In the event the Company terminates Mr. McGovern for cause (as defined in the employment agreement), he shall be entitled to any earned but unpaid wages or other compensation (including reimbursements of his outstanding expenses and unused vacation) earned through the termination date. In the event the Company terminates Mr. McGovern without cause (including death, disability, or for constructive termination) (each as defined in the employment agreement), he shall, subject to his execution of a release of claims in favor of the Company, be entitled to an amount equal to Mr. McGovern’s annualized base salary in effect on the date of separation from service (the “
Severance Amount
”), which will be paid in twelve (12) equal consecutive monthly installments at the monthly base salary rate in effect at the time of Mr. McGovern’s termination. The Severance Amount shall be in addition to Mr. McGovern’s earned wages and other compensation (including reimbursements of his outstanding expenses and unused vacation) through the date his employment is terminated from the Company. Moreover, all options held by Mr. McGovern will be subject to full accelerated vesting on the date of termination without cause and the exercise period shall be extended to three (3) years from the date of termination, or the option expiration date as provided in the stock option agreements between Mr. McGovern and the Company. In order to terminate Mr. McGovern for cause (or for Mr. McGovern to resign for constructive termination), the acting party shall give notice to the other party specifying the reason for termination and providing a period of thirty (30) days to cure the reason specified.
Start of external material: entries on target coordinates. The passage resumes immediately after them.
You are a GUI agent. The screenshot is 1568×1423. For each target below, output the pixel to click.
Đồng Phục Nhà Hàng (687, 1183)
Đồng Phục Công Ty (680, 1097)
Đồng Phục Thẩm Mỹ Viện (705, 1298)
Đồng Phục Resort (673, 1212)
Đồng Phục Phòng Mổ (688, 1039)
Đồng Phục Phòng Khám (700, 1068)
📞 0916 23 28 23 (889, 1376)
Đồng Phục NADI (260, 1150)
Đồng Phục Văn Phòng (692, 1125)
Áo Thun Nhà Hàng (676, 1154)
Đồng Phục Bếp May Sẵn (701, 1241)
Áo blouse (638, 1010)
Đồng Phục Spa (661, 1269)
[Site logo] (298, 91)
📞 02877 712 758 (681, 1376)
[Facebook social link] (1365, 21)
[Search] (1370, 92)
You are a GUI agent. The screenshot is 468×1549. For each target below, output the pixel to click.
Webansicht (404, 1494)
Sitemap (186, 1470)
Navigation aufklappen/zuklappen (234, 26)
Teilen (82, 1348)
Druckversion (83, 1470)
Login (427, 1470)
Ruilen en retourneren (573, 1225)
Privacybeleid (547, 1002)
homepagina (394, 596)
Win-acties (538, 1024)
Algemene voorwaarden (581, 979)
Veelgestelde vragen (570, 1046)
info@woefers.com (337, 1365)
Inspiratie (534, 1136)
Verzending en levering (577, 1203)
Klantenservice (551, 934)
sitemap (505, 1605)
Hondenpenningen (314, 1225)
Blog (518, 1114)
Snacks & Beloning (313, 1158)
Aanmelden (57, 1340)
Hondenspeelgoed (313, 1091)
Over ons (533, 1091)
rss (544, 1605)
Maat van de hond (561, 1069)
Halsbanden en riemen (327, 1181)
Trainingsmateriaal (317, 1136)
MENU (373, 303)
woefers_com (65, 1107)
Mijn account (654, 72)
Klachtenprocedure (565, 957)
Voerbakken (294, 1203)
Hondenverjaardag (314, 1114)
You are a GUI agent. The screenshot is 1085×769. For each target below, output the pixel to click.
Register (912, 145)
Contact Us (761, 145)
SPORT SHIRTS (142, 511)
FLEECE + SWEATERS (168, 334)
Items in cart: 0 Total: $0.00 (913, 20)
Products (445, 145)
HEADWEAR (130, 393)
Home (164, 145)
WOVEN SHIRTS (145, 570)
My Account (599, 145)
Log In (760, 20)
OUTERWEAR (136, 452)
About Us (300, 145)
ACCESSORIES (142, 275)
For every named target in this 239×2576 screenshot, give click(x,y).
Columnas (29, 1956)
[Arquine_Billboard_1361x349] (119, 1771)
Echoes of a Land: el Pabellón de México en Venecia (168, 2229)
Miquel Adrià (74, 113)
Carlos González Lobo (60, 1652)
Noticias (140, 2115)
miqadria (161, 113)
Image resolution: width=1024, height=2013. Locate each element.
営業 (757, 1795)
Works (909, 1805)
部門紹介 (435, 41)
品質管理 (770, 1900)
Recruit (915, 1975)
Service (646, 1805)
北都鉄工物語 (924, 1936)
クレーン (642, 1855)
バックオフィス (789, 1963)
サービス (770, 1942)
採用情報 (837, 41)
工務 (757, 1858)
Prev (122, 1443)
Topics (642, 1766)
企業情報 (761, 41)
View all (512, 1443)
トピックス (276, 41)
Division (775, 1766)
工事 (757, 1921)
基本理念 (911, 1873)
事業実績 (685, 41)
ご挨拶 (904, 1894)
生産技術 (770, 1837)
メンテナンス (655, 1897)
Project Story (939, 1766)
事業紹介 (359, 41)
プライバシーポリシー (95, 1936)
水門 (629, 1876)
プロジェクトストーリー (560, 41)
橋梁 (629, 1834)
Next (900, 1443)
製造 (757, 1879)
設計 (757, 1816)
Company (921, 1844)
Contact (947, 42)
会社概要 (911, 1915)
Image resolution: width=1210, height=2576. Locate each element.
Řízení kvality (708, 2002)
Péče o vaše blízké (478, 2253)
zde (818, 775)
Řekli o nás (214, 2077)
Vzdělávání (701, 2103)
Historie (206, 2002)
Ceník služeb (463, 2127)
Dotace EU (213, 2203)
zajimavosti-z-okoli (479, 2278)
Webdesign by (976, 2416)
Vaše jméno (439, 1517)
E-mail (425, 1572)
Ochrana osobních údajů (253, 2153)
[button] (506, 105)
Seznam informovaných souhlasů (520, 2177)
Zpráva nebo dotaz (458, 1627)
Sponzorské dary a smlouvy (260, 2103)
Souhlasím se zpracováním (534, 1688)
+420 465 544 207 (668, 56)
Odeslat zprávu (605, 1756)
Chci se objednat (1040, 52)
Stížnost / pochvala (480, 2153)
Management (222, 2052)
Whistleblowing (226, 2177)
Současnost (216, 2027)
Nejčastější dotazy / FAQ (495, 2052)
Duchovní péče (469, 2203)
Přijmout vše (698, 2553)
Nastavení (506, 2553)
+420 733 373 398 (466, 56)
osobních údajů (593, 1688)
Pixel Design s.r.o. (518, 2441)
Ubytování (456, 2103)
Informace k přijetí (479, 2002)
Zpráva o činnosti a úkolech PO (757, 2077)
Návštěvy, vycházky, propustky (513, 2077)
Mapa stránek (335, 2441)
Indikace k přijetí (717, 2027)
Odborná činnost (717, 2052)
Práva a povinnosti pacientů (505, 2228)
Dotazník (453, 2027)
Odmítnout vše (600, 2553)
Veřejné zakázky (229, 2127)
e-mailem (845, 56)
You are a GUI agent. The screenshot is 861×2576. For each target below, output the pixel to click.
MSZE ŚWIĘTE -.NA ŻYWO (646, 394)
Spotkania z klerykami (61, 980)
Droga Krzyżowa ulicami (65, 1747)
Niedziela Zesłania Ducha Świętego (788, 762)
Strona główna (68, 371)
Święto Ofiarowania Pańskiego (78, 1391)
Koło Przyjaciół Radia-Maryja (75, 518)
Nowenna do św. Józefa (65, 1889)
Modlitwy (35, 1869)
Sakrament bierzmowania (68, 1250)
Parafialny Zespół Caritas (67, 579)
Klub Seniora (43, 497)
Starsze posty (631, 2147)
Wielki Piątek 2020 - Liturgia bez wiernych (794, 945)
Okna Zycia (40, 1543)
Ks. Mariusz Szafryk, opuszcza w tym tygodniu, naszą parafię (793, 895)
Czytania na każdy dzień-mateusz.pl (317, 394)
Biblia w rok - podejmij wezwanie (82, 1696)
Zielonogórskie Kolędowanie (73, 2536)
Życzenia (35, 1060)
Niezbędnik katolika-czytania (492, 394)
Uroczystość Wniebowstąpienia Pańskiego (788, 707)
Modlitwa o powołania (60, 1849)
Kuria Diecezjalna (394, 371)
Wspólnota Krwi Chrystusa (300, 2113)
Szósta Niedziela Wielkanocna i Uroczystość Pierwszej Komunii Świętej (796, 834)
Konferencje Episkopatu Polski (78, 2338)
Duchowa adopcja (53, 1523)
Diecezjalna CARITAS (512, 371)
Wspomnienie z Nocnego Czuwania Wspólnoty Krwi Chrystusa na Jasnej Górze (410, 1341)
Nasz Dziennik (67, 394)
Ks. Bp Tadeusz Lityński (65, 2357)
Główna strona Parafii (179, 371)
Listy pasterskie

If there is no cure within thirty (30) days or the notified party earlier refuses to effect the cure, the termination shall then be deemed effective.
The foregoing description of the Employment Agreement does not purport to be complete and is qualified in its entirety by reference to the full text of the Employment Agreement, which is attached hereto as
Exhibit 10.1
, and incorporated by reference herein.